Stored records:
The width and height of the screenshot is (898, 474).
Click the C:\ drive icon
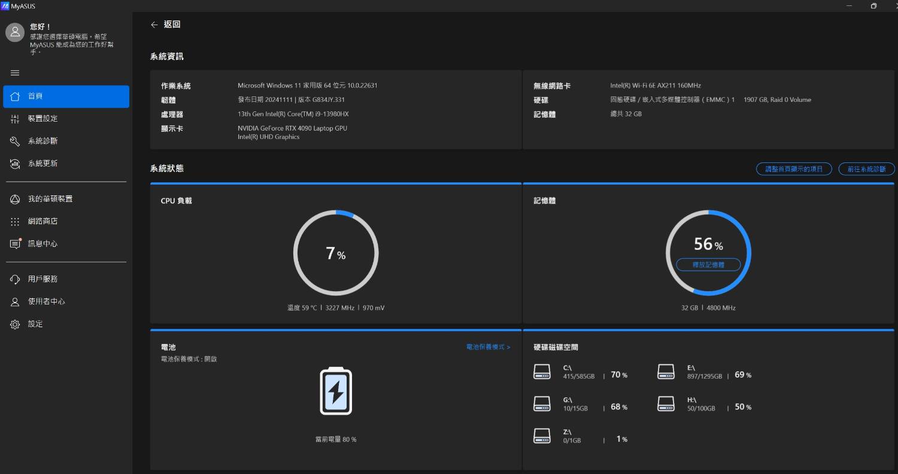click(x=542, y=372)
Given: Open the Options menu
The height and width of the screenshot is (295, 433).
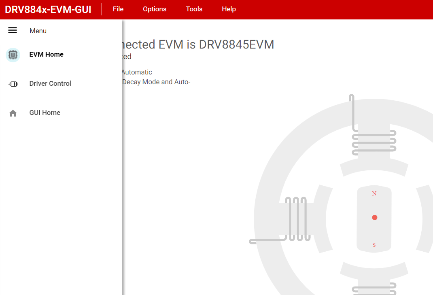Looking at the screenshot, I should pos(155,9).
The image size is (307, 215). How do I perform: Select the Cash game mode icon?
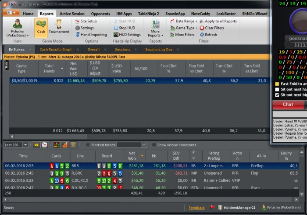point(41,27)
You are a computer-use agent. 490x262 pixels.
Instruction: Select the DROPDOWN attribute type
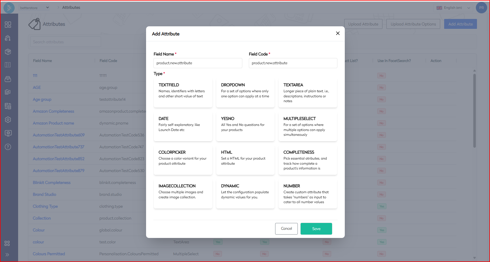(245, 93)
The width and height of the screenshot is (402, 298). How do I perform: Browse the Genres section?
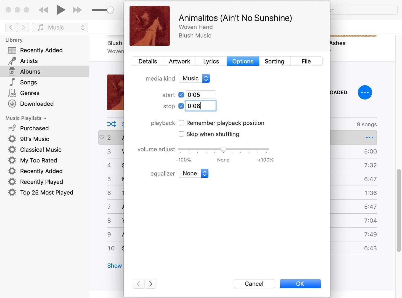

Your goal
For this exercise, the lines from the one containing "Click the C:\ drive icon" through the last line of the entries above are to be output exactly, both included, and pictures are skipped.

Exercise answer
Click the C:\ drive icon
click(x=542, y=372)
Given: Open the Options menu
The height and width of the screenshot is (295, 433).
Looking at the screenshot, I should pos(155,9).
The image size is (307, 215). How do I perform: Select the Cash game mode icon?
point(41,27)
You are a computer-use agent. 490x262 pixels.
Instruction: Select the DROPDOWN attribute type
(245, 93)
The width and height of the screenshot is (402, 298). How do I perform: Browse the Genres section?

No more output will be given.